— WHAT TO DO —
Count how many lines in the entries below contain the string "Expand", treating uppercase and lowercase as different, and reply with the number alone.

— LISTING —
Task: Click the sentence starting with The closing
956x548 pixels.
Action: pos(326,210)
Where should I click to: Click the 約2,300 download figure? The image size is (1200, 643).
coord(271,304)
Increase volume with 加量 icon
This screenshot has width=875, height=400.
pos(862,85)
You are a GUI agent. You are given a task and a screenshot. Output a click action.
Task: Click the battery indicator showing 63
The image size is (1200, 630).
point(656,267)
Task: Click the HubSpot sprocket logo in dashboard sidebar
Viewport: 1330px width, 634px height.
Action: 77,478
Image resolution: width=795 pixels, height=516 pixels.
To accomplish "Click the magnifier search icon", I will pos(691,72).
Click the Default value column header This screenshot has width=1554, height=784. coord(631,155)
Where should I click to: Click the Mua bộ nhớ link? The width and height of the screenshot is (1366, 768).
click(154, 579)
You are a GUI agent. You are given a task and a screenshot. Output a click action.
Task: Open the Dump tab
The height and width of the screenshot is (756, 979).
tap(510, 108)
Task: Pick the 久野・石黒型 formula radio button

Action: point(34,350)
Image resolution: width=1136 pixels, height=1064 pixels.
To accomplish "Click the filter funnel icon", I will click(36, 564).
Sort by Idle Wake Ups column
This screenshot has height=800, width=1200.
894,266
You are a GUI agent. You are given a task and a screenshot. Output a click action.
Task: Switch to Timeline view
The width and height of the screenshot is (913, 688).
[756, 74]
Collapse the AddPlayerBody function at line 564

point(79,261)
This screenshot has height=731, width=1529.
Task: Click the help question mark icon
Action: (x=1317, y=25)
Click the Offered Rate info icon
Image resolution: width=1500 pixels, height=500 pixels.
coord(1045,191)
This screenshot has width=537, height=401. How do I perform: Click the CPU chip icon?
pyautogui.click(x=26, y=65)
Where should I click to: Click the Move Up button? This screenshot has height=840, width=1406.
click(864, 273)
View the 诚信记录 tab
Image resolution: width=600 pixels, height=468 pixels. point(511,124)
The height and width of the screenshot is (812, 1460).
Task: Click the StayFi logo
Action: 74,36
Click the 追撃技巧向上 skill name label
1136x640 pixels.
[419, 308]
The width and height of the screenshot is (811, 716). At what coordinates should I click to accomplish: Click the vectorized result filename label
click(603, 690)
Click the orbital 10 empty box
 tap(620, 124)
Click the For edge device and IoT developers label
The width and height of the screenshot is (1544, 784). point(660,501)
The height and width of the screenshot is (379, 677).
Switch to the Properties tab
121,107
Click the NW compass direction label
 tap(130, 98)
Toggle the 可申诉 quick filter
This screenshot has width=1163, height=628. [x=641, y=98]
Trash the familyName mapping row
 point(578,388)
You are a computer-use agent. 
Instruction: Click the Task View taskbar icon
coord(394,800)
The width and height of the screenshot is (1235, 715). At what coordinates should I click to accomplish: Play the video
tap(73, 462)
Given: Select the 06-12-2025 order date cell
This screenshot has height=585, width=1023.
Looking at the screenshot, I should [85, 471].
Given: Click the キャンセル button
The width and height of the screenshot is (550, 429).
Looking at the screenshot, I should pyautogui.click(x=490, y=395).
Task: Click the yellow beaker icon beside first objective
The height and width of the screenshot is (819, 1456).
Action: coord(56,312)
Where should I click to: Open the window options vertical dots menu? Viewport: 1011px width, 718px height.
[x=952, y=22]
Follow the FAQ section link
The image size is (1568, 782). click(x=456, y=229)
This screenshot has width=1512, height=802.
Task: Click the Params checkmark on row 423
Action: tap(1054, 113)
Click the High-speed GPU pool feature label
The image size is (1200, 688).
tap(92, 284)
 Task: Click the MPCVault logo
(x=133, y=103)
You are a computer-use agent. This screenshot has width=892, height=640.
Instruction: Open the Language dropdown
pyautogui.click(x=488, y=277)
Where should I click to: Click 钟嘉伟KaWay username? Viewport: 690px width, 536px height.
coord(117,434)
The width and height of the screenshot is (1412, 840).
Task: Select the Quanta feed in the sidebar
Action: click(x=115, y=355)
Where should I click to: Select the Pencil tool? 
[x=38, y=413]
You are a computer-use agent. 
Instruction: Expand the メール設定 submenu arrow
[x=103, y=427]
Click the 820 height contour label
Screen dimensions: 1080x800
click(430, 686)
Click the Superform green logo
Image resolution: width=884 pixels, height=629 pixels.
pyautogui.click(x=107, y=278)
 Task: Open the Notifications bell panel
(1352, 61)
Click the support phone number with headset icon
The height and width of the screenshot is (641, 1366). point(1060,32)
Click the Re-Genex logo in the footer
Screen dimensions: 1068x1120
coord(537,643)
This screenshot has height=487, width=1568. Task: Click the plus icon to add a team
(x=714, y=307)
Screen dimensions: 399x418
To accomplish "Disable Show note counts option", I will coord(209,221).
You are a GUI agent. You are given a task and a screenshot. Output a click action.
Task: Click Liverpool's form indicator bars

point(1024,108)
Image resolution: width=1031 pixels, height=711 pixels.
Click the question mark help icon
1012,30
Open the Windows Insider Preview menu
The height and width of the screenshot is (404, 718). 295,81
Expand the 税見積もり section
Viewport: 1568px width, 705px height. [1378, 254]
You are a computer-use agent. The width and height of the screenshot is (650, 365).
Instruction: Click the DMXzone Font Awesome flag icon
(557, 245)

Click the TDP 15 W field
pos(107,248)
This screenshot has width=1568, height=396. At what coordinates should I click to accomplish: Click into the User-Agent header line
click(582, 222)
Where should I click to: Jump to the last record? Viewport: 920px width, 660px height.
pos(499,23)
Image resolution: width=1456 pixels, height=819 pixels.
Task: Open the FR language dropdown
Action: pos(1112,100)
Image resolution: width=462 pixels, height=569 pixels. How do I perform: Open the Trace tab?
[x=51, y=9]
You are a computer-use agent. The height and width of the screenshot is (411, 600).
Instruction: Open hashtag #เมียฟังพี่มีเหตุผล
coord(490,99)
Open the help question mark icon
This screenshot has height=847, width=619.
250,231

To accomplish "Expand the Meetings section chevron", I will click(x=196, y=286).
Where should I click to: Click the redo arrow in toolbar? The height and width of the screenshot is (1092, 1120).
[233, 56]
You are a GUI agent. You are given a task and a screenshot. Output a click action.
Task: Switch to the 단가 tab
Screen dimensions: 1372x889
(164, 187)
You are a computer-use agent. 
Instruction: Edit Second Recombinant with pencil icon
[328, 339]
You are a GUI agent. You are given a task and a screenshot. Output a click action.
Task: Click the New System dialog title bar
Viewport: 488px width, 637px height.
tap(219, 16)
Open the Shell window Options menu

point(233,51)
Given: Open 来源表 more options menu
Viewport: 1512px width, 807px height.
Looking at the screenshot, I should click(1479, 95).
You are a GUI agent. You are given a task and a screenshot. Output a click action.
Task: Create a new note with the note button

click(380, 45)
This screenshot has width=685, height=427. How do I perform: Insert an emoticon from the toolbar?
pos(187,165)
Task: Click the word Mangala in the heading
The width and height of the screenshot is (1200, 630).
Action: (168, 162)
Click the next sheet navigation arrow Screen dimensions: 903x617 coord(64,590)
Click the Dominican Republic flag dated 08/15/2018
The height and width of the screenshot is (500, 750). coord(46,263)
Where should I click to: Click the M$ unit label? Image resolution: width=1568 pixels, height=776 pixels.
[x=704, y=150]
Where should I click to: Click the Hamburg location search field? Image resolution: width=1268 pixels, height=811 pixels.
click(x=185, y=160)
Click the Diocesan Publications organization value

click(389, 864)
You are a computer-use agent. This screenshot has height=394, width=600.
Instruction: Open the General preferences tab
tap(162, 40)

— FINAL ANSWER —
3